Maintaining clients is typically a pretty standard business. Traditionally, you find clients who fit your vibe, make them happy and in return they refer clients to you - boom you have a clientele! Fast forward to a pandemic and the pattern shifts. Some clients have started doing their hair at home, have moved, are still too nervous to step foot into the salon, were laid off, furloughed, or just plain out of work. So what can we do?

In pandemic times I think the most important thing to offer our clients is a sense of consistency and safety. Communicate with your client via social media or email blast with the steps you and your salon are taking to keep everyone safe. From new procedures and rules to new services and skills, show them how you took lemons and made lemonade. You can’t stop someone from moving or expect them to expand their budget but you can approach those clients with grace. For clients relocating, I tend to try to help them find a new hairstylist and for those whose budget changed, I suggest services that fit their new lifestyle better. In both cases, clients are so appreciative they continue to refer friends and coworkers your way which helps with our next building block….

 

Grow

Growing your clientele during a pandemic and recession may seem impossible, but it is actually the best time to supercharge your books. This is the time to set yourself and your salon apart from the rest. Clients had a long pause from their regular stylists and during that time may have decided to make a change...why not let that change be you? Beyond the obvious reasons of relocation and being dissatisfied, clients typically leave salons due to the lack of variety in services, specialization, personability, or cleanliness.

* _Dataset excerpt_
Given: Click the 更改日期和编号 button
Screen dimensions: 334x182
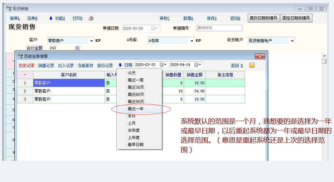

* _Work instructions_
a) Extract from the salon clientele passage the part that opens with the words containing "In pandemic times" and closes with "next building block….", copying it verbatim.
b) According to the salon clientele passage, apart from relocation and dissatisfaction, why do clients typically leave salons?
The data is not required for any of this work.

* _Solutions to each task_
a)
In pandemic times I think the most important thing to offer our clients is a sense of consistency and safety. Communicate with your client via social media or email blast with the steps you and your salon are taking to keep everyone safe. From new procedures and rules to new services and skills, show them how you took lemons and made lemonade. You can’t stop someone from moving or expect them to expand their budget but you can approach those clients with grace. For clients relocating, I tend to try to help them find a new hairstylist and for those whose budget changed, I suggest services that fit their new lifestyle better. In both cases, clients are so appreciative they continue to refer friends and coworkers your way which helps with our next building block….

b) They leave because of a lack of variety in services, specialization, personability, or cleanliness.